- [YOUR TASK]:
Pull out every line of the listing below that contains the string "pyautogui".

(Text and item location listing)
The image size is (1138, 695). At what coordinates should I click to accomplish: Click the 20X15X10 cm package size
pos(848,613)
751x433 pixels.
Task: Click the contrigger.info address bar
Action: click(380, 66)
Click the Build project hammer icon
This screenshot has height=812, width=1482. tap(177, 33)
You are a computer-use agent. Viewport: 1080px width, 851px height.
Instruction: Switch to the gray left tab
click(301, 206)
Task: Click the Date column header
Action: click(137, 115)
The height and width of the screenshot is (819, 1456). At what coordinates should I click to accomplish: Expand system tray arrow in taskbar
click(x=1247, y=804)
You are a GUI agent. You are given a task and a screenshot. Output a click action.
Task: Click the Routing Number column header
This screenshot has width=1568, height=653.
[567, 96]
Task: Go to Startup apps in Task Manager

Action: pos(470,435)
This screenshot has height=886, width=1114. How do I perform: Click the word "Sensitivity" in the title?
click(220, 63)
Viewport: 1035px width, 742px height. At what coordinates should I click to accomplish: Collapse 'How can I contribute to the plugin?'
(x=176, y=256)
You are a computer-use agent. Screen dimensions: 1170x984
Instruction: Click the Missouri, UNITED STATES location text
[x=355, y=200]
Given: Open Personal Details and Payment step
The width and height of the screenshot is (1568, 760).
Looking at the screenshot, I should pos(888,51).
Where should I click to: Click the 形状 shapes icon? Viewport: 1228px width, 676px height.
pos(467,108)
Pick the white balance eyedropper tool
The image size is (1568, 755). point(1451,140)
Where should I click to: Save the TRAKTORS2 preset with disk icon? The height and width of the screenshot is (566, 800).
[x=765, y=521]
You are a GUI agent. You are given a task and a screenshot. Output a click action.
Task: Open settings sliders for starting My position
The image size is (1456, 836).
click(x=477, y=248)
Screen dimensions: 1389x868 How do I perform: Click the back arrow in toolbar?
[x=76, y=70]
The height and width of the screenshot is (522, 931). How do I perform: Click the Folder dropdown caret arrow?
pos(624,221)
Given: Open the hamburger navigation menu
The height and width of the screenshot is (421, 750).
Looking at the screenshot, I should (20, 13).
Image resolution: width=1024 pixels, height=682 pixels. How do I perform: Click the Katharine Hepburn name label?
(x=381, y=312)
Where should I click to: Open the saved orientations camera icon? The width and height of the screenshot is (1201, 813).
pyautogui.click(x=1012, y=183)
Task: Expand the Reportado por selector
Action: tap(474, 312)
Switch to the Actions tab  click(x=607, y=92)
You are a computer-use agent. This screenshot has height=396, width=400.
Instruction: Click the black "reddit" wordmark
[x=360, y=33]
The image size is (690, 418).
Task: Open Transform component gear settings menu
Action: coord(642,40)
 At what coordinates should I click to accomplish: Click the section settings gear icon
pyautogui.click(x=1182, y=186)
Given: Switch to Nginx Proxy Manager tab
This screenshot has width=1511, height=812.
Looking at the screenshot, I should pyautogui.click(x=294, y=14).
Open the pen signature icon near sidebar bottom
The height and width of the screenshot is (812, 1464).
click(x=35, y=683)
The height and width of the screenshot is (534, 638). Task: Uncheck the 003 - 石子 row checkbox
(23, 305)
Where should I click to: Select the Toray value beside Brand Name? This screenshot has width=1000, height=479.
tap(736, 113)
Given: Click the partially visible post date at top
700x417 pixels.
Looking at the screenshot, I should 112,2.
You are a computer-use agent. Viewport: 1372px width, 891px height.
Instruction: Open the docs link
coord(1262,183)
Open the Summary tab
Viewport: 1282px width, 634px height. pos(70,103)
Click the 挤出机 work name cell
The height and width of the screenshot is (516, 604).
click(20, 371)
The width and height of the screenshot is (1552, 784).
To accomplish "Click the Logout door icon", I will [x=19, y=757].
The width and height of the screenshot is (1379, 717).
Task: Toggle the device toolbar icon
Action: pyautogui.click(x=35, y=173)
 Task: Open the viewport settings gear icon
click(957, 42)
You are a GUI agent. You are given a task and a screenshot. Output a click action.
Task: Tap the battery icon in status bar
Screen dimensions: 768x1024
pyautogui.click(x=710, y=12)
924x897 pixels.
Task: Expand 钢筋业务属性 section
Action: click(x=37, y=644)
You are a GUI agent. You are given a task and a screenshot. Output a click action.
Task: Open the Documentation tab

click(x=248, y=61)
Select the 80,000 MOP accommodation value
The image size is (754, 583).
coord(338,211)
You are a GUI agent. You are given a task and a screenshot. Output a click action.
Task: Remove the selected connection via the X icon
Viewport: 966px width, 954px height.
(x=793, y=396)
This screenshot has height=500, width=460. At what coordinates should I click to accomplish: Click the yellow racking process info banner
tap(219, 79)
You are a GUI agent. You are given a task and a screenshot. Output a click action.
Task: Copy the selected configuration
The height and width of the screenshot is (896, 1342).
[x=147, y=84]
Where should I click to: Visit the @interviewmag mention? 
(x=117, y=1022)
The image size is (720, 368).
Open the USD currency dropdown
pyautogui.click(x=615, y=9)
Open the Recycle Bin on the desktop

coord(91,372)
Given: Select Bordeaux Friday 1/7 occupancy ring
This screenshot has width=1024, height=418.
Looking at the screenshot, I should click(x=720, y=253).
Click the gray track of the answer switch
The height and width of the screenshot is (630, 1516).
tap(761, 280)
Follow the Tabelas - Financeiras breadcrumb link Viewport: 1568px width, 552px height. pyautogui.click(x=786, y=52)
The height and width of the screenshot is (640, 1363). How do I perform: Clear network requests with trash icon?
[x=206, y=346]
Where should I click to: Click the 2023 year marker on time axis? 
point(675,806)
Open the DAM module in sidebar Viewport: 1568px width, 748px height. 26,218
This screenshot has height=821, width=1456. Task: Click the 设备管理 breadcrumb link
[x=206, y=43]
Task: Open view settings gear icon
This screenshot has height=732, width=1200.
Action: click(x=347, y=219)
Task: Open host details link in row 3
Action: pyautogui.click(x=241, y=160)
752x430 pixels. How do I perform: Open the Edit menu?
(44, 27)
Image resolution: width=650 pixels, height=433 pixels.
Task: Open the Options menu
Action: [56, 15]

- [CORRECT RESPONSE]:
pyautogui.click(x=1012, y=183)
pyautogui.click(x=1182, y=186)
Looking at the screenshot, I should pyautogui.click(x=294, y=14).
Action: pyautogui.click(x=35, y=173)
pyautogui.click(x=710, y=12)
pyautogui.click(x=615, y=9)
Follow the Tabelas - Financeiras breadcrumb link Viewport: 1568px width, 552px height. pyautogui.click(x=786, y=52)
Action: pyautogui.click(x=241, y=160)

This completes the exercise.